PASSAGE

Things aren’t just things.
They carry with them a weight and a flavor. In my life, more often heavy and bitter than light and sweet; but memorable nonetheless. And I cannot touch things without remembering the feelings associated with them.
The soft satin trim on a baby blanket as I tuck a childhood poem into a box for Grad School. The pang of panic as I stroke the edge of the rocking horse that added that scar to a forehead. That one I move into the pile to sell. The grit of dirt permanently ground into a softball jersey and the mix of melancholy and pride I felt as I watched young fingers wrap themselves around the last trophy with this sport. Beatrix Potter books with bindings not yet broken and the wonder I feel as I contemplate if I will still be alive to see my children read them to their children.
I run my fingers across the grooves on the otherwise smooth surface of the tea table I once coveted. I cared that it was marred by flying blocks and Legos. I no longer do. I can no longer even conceive of a single reason that I would. And I wonder who I was back then.
Bankers boxes full of papers a decade old labeled TAXES and MAYO CLINIC and DIVORCE. It takes all my physical weight to shove them to the back of the niche under the stairs and all of my emotional weight to bolt lock these particular memories into Pandora’s box again. It can be done regardless of the fact that they feel endless and heavy.
There are a few that slide easily into donation bags; like tile samples for the big house I would someday have or Yankees T-shirts. They are about the only things that already feel empty.

WORK REQUEST
Please name the three labels on the bankers boxes in the passage about belongings.

THE DATA
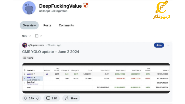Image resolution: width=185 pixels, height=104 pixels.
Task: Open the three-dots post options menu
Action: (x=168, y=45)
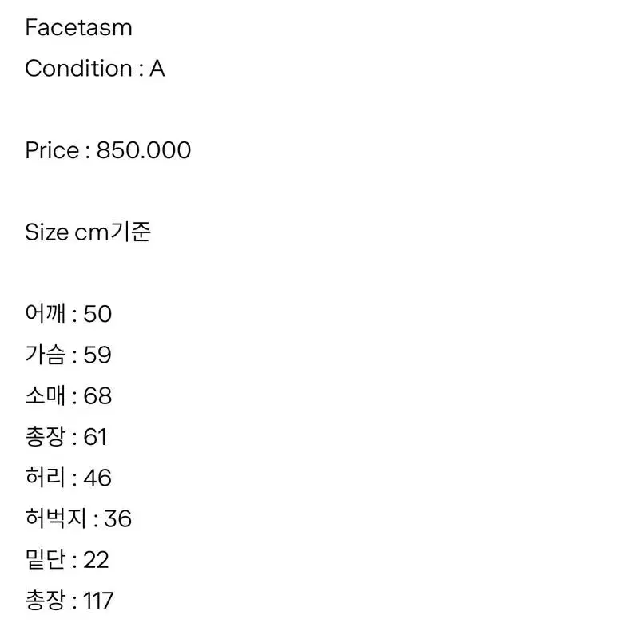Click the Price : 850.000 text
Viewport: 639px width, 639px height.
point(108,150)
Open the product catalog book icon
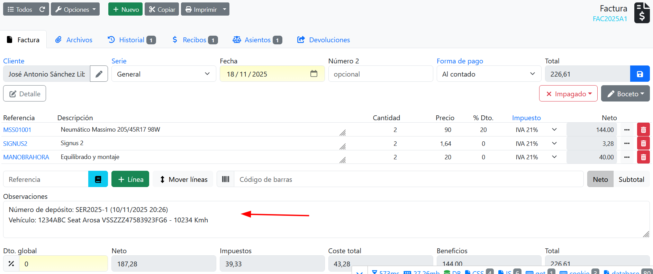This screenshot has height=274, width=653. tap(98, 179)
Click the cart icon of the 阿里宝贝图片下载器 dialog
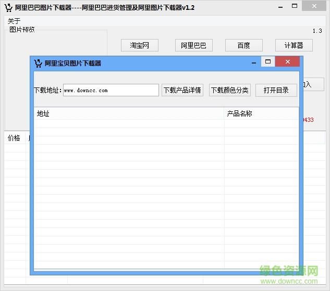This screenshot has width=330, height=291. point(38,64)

==

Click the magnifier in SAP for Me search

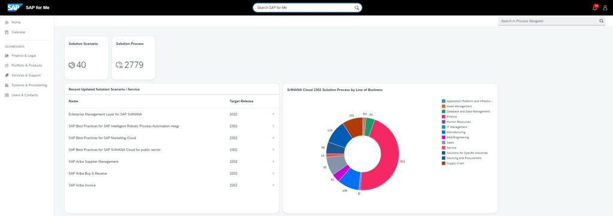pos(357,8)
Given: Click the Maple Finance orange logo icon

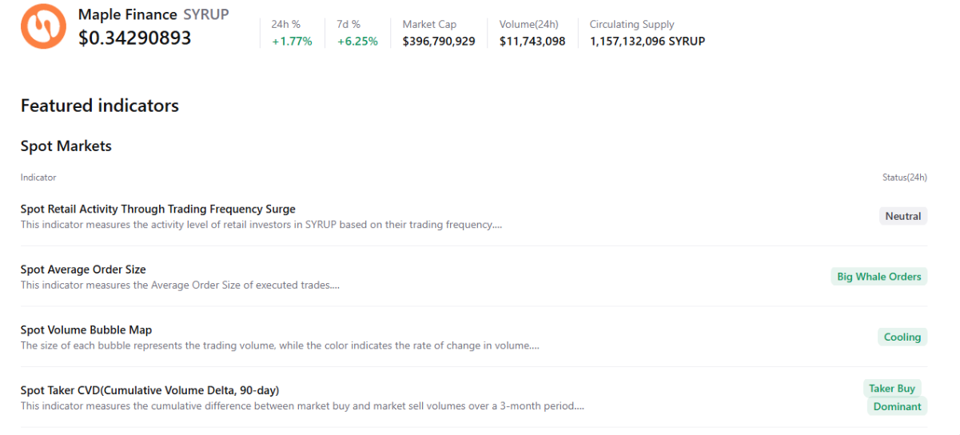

--

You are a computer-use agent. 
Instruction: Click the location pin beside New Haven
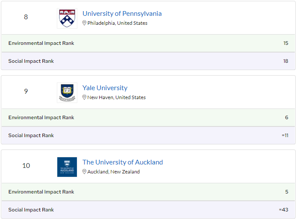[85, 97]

FINISHED EXERCISE
TAXES, MAYO CLINIC, and DIVORCE.